(Dataset records Opens)

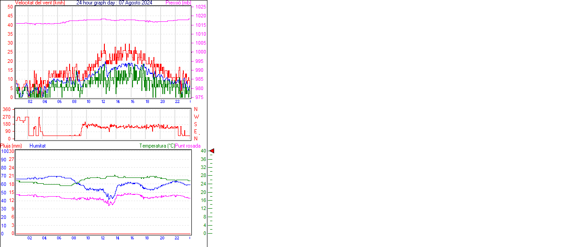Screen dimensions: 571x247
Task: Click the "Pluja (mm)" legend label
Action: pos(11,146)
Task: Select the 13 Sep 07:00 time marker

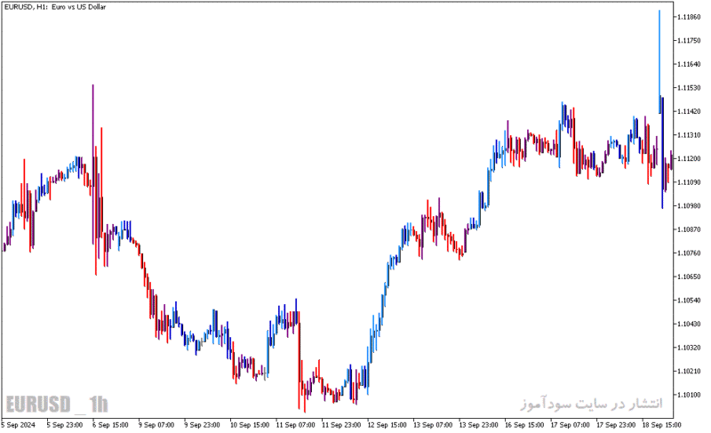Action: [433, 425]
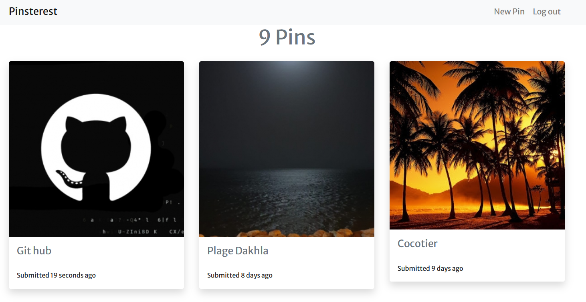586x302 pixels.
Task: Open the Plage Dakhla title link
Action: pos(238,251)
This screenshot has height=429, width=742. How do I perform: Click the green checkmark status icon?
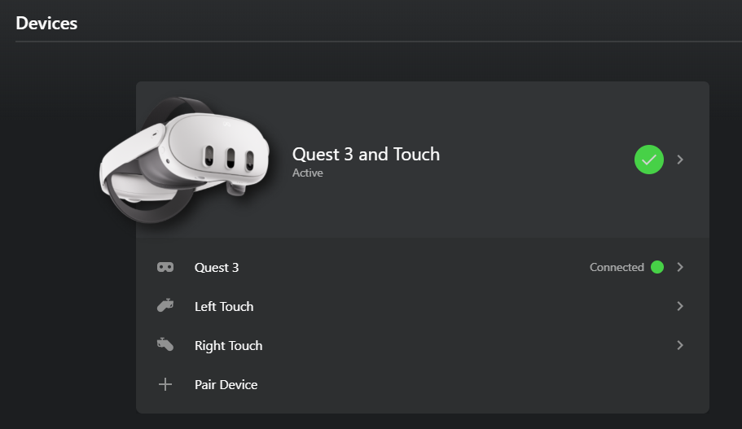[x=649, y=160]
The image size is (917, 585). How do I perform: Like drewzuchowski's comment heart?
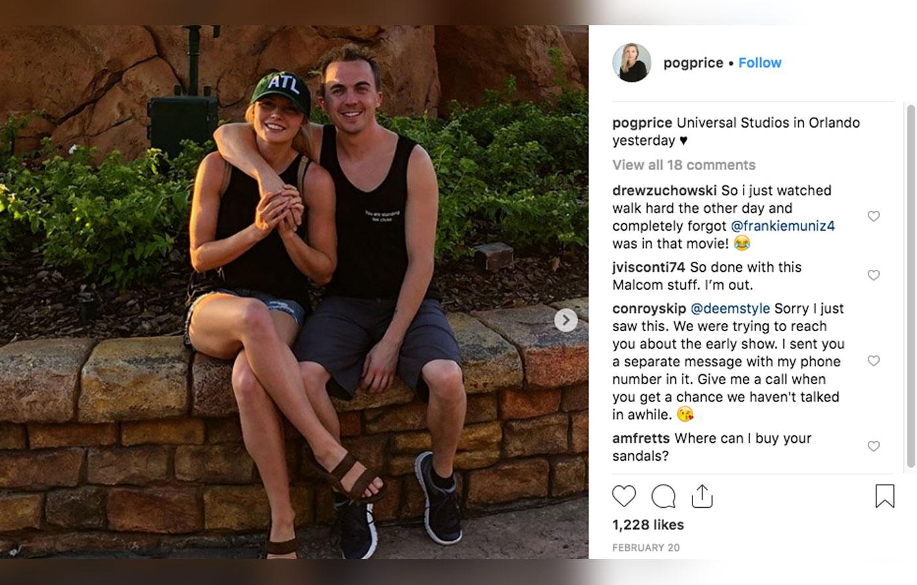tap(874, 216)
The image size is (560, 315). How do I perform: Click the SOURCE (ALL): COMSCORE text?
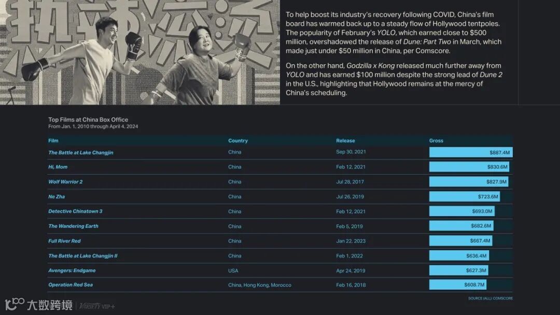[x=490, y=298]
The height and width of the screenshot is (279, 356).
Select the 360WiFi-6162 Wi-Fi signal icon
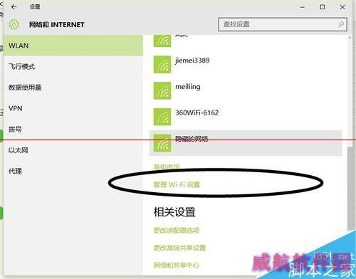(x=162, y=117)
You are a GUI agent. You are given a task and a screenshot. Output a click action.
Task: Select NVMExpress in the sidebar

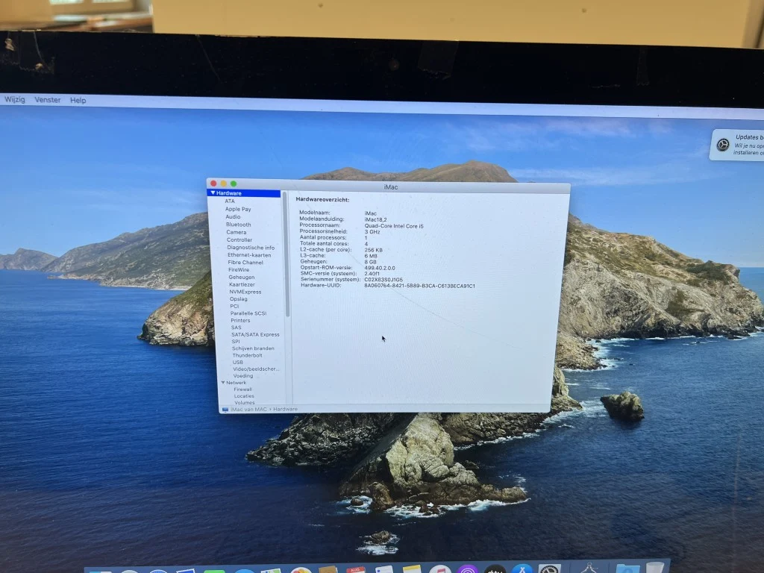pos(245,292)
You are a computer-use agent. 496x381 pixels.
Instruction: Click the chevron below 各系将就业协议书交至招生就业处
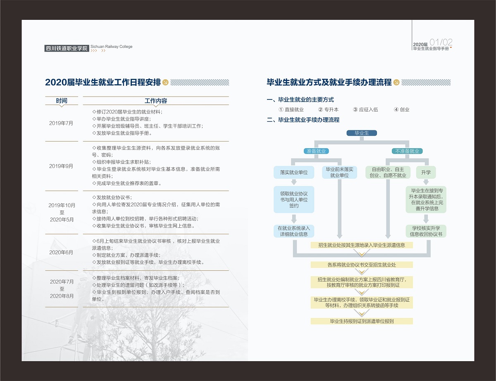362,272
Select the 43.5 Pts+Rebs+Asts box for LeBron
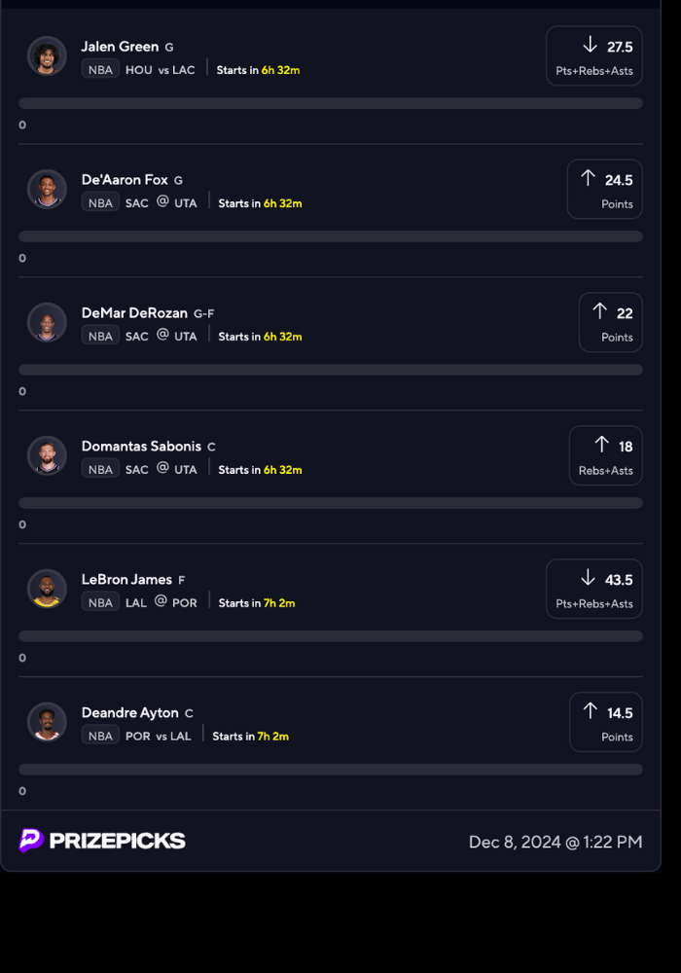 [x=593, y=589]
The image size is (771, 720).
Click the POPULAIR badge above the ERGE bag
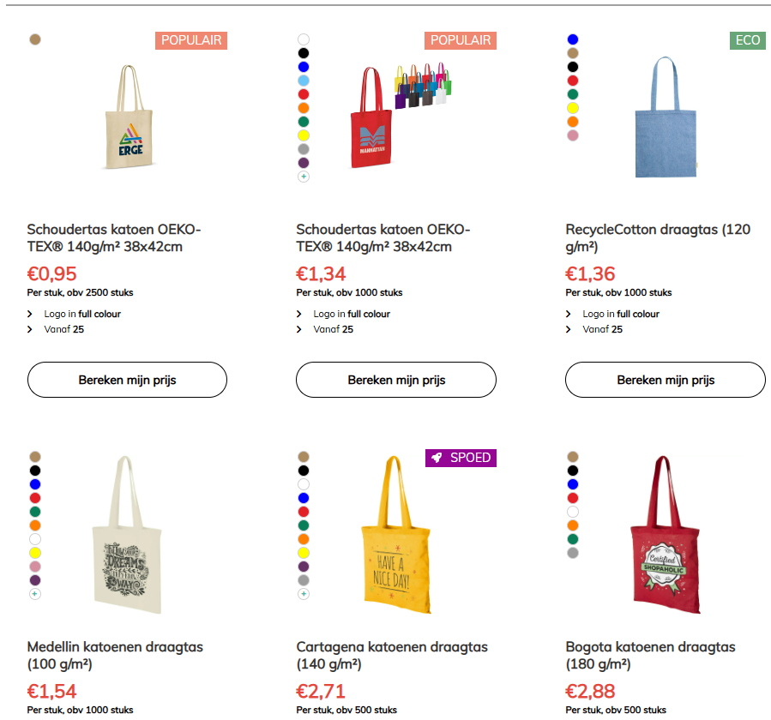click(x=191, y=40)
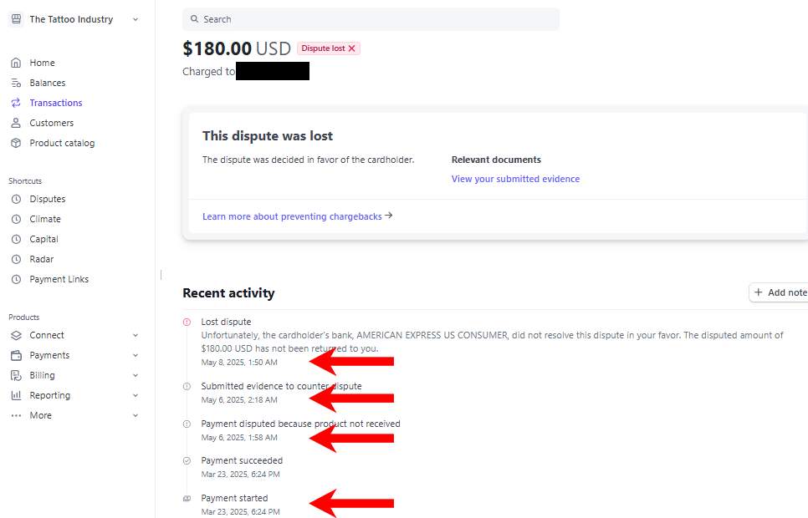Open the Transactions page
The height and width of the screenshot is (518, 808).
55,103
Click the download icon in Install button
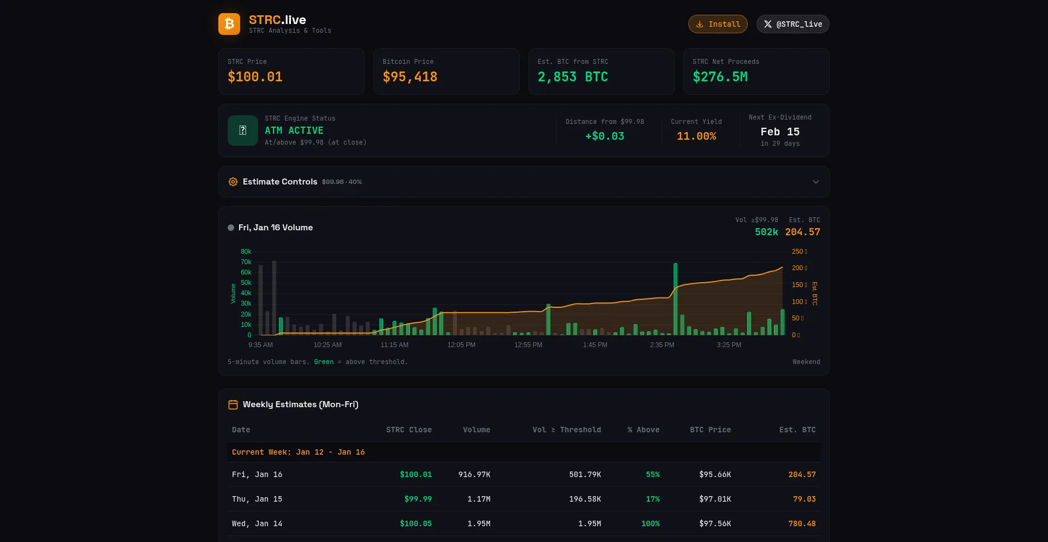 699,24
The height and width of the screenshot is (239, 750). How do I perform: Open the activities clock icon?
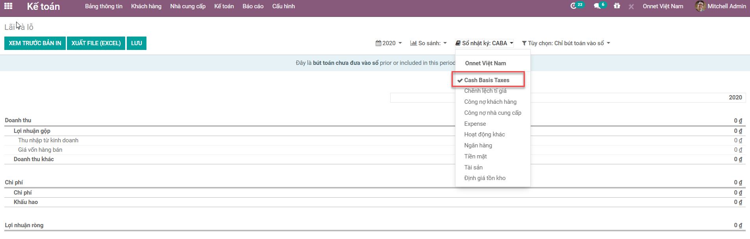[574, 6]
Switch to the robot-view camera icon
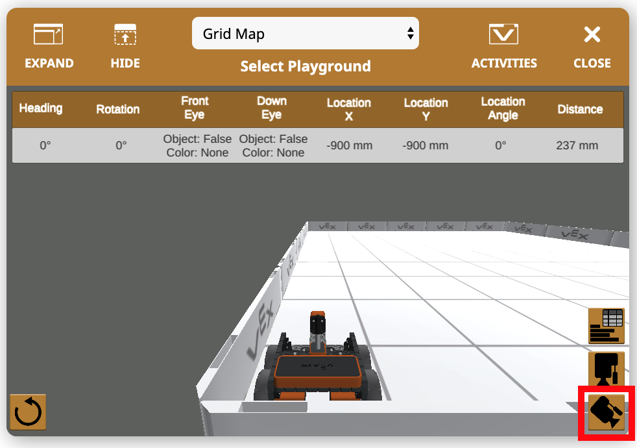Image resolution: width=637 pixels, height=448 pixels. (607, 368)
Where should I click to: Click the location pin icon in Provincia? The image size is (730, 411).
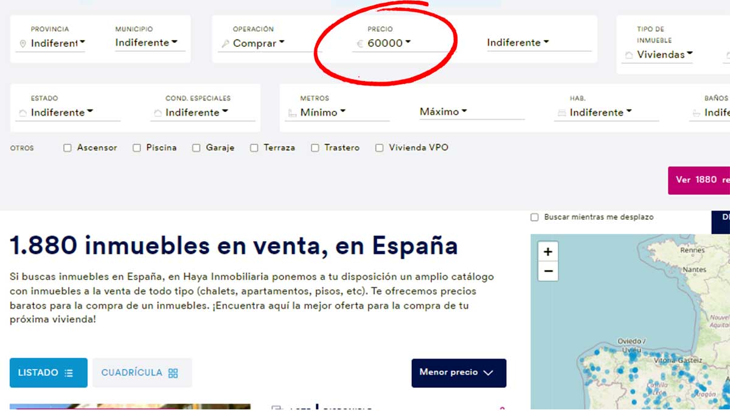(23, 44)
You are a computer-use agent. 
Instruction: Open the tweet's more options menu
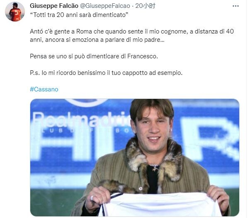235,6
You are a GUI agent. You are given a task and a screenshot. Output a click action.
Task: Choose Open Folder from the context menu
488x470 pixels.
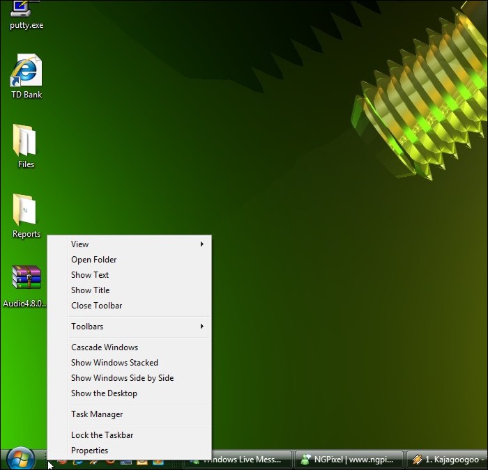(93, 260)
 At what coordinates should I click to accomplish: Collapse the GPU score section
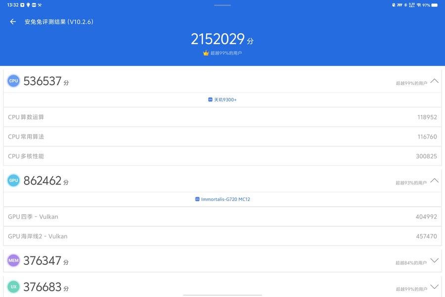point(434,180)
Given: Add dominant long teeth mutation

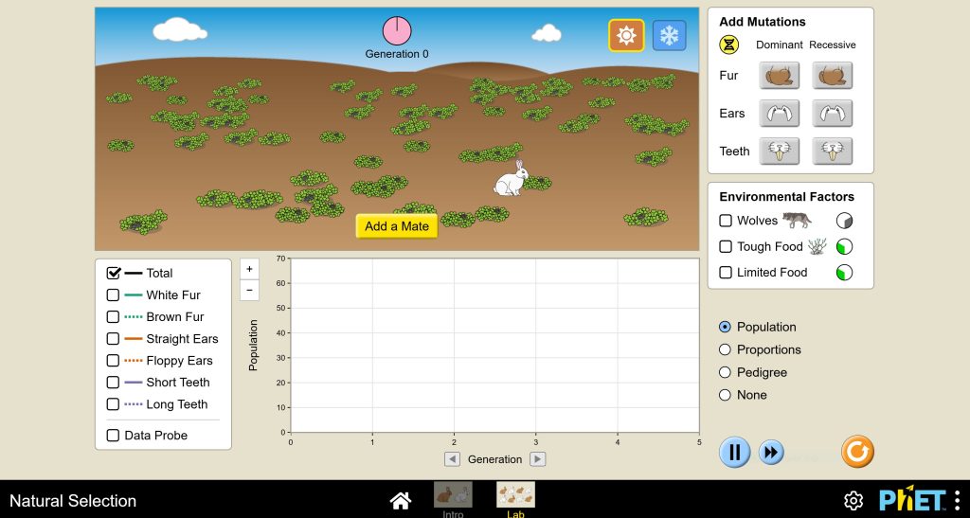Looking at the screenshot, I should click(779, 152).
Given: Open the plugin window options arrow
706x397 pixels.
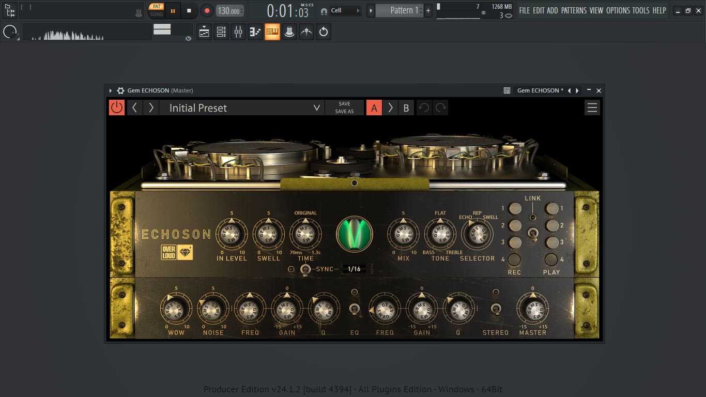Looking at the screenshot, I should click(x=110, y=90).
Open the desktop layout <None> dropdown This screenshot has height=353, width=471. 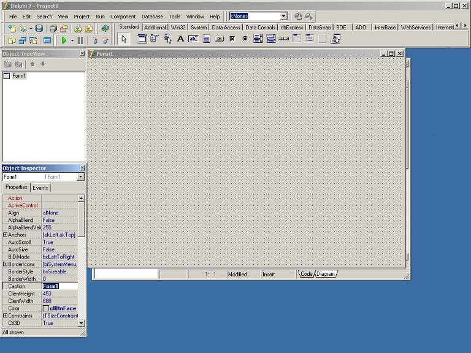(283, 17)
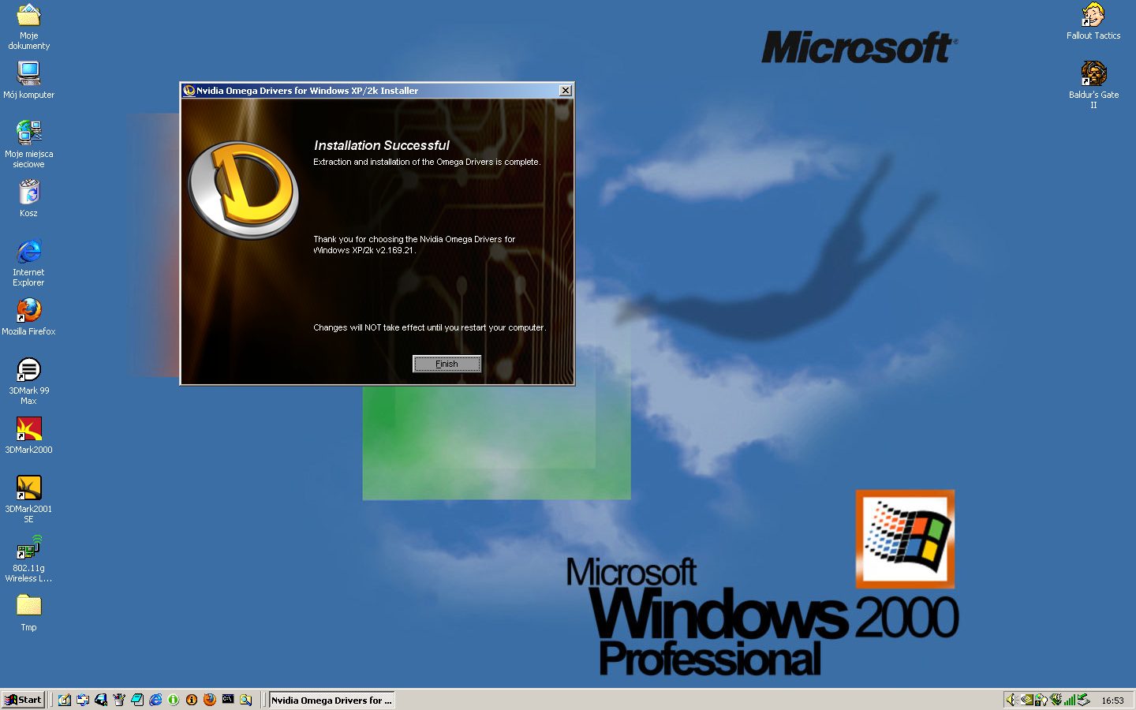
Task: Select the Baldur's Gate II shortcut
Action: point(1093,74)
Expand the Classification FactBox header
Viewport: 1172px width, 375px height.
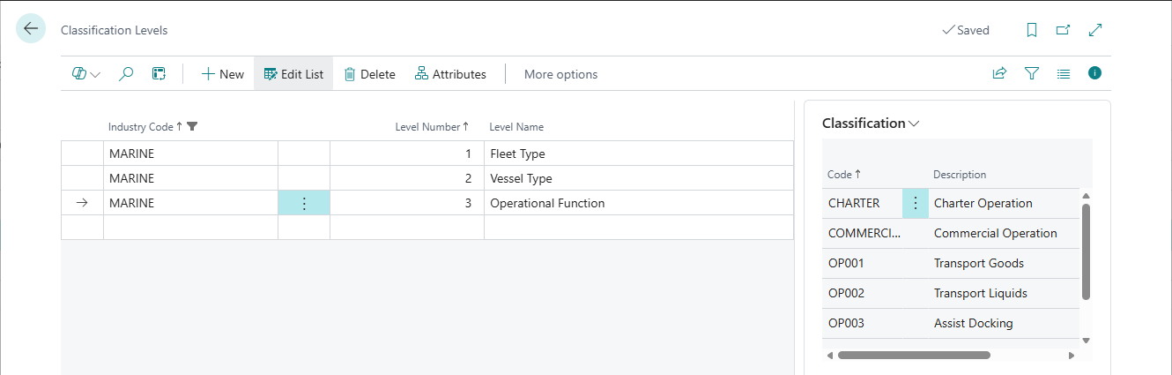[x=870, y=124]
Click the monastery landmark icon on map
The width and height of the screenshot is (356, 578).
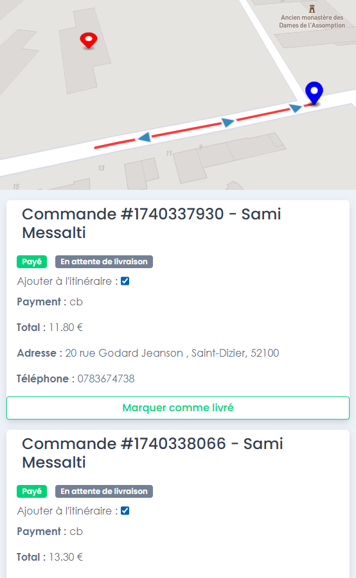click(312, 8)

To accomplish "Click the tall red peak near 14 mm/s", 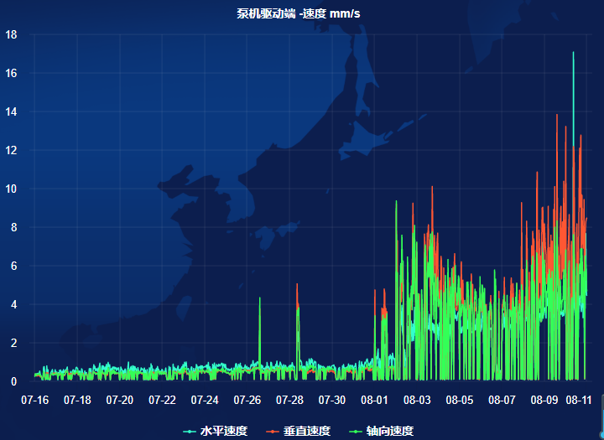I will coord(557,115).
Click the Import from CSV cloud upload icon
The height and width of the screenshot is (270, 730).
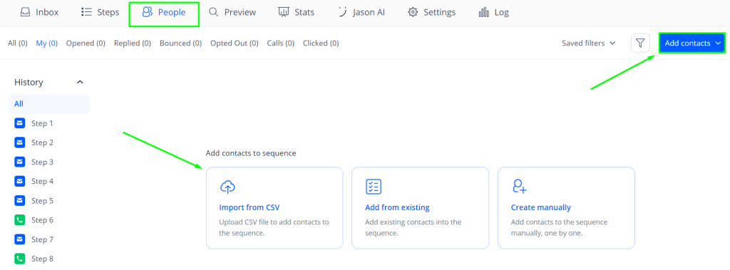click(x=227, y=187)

(Dataset records Closes)

• _Instructions to follow_
Scan the material above for the string "computer", and copy every line where it is found.

• _Task response_
You are a computer-use agent. 496x381 pixels.
You are a computer-use agent. 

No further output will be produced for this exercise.